Regularmente la revisión de la cavidad oral no se realiza de manera detallada, pero es de
interés clínico su revisión sistemática, metódica y completa, con lo cual se podría obtener
información importante que puede guiar al clínico en su diagnóstico local y sistémico. Una
historia clínica detallada conjuntamente con una anamnesis adecuada y un examen físico
completo, permiten al médico obtener los signos que lo pueden llevar a un diagnóstico
presuntivo acertado. Los exámenes de laboratorio y estudios de gabinete permiten la
mayoría de las veces corroborar el previo diagnóstico presuntivo. La halitosis es el signo
más común de las enfermedades orales. La halitosis se reconoce más fácilmente en perros
que en gatos por la interacción más cercana con esta especie. La halitosis por causas orales
se presenta principalmente en enfermedades periodontales por el resultado de la actividad
bacteriana que libera componentes azufrados. También se presenta en necrosis aguda de
tejidos orales como en el caso de enfermedades inflamatorias agudas (estomatitis
ulcerativa, gingivitis ulcerativa necrótica aguda), o tumores de rápido crecimiento como el
melanoma. La halitosis también se presenta en problemas de otro origen al de la cavidad
oral como uremia, enfermedades respiratorias, gastrointestinales o hepáticas, o por el tipo
de dieta. Un perro urémico con enfermedad periodontal emite un olor distintivo amoniacal
ocasionado por las bacterias presentes en la enfermedad periodontal que metabolizan la
urea presente en la saliva. El dolor originado en la cavidad oral, es un signo difícil de
observar en perros y gatos, pero la presencia de otros signos pueden guiar al clínico para
determinar si el paciente presenta dolor a nivel local. Los signos más comunes que indican
dolor en cavidad oral son; anorexia, hiporexia, adipsia, hipodipsia, ptialismo, sialorrea,
disfagia, etc. Las principales causas de dolor en la cavidad oral son la enfermedad
periodontal avanzada, pulpitis por caries, pulpitis por exposición pulpar secundaria a
trauma dental, úlceras, estomatitis ulcerativa, fracturas de mandíbula o maxilar, disfunción
de articulación temporomandibular, y una gran cantidad de enfermedades locales y
sistémicas. La anorexia y adipsia son signos que se relacionan con fiebre, depresión y otras
enfermedades sistémicas, aunque también se asocian con enfermedades locales que
presentan inflamación y ulceración en la cavidad oral. La disfagia se presenta por la
dificultad de deglutir el alimento debido principalmente a la presencia de dolor resultante
de la inflamación, ulceración o trauma de los tejidos orales y dentales. Otras causas de
disfagia pueden ser la obstrucción parcial mecánica por presencia de masas en cavidad oral
o faringe, por la presencia de paladar hendido o por enfermedades neurológicas. El
ptialismo y la sialorrea son signos que se pueden originar por la presencia de dolor debido
también a estados inflamatorios y ulcerativos a nivel local, aunque también el cierre parcial
de la faringe o presencia de tumores en cavidad oral o problemas neurológicos pueden
provocar dificultad para pasar saliva al esófago. El movimiento rápido de la mandíbula o de
la lengua puede deberse por el dolor presente en las lesiones de resorción odontoclástica
externa en gatos o anormalidades neurológicas (como por ejemplo en el distemper canino),
o cuerpos extraños lineales enrollados en la lengua del paciente, o cuerpos extraños
enclavados en diferentes zonas de la cavidad oral o faringe. El tallado o rascado de los
labios o cavidad oral, es un signo que regularmente se presenta por dolor de la cavidad oral.

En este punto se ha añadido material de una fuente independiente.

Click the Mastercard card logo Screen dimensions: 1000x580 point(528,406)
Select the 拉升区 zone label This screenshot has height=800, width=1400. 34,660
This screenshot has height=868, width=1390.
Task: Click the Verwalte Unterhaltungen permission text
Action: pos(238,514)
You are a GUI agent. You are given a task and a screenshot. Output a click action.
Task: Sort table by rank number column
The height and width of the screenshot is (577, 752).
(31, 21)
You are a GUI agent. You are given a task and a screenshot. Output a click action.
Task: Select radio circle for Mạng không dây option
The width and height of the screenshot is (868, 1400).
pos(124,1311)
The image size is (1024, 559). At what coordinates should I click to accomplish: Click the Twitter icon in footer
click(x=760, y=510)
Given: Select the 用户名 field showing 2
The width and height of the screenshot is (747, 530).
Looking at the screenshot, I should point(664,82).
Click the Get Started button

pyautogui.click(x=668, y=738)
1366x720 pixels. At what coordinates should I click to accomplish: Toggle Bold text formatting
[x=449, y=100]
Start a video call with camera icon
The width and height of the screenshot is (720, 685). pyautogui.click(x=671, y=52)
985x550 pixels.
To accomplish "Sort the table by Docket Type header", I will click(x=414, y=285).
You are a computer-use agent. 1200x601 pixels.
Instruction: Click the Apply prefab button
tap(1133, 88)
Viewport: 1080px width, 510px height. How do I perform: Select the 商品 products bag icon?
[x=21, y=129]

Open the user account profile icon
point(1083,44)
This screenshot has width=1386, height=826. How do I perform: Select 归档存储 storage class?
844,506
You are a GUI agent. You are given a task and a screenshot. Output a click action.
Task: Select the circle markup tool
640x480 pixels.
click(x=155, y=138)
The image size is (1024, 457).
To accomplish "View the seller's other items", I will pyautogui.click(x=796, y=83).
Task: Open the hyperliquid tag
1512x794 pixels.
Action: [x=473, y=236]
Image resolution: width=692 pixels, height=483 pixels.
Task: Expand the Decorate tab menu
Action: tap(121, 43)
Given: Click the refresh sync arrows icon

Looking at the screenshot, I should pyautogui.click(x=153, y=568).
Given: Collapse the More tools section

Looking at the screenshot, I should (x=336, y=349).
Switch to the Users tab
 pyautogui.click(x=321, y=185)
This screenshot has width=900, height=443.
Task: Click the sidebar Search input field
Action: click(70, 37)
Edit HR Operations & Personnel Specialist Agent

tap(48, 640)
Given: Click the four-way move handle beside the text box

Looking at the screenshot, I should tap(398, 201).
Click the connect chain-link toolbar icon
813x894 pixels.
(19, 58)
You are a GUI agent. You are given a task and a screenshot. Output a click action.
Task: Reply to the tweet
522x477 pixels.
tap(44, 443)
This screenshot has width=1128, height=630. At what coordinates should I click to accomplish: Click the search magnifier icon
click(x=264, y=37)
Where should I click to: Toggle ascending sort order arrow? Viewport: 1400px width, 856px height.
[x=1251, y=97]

La inhabilidad o dificultad para abrir la boca puede deberse a dolor ocasionado por
presencia de lesiones en las áreas sublingual u orbital. La obstrucción mecánica puede ser
otra causa de dificultad para abrir la boca como en la enfermedad crónica del oído medio, o
masas presentes en el proceso cigomático o proceso coronoides que provocan un rango
reducido de movimiento de la articulación temporomandibular (p. ej. formación de callo
óseo después de una fractura, u osteofibroma multilobular). El trismos puede ser
ocasionado por tetanos o miositis eosinofílica o atrófica de los músculos de la masticación.
La dificultad o inhabilidad para cerrar la boca puede ser ocasionada por traumatismo de la
mandíbula con fractura de la misma, o trauma directo sobre la articulación
temporomandibular lo que puede ocasionar desde una inflamación localizada en la
articulación temporomandibular hasta la anquilosis de la misma. La luxación o displasia de
la articulación temporomandibular puede ser otra causa de inhabilidad para abrir la boca.
El examen físico del aparato estomatognático exige paciencia y gentileza en el
manejo del paciente para lograr una examinación sistemática, pero la sedación puede
requerirse en animales de difícil manejo o cuando el dolor no permita realizar un examen
físico adecuado. La cavidad oral presenta una de las mucosas expuestas al medio ambiente
más grande y más accesible por lo que se puede considerar metafóricamente como la
ventana del interior del cuerpo, es decir, que no solamente podemos observar los problemas
locales de la cavidad oral, sino que además permite observar posibles problemas sistémicos.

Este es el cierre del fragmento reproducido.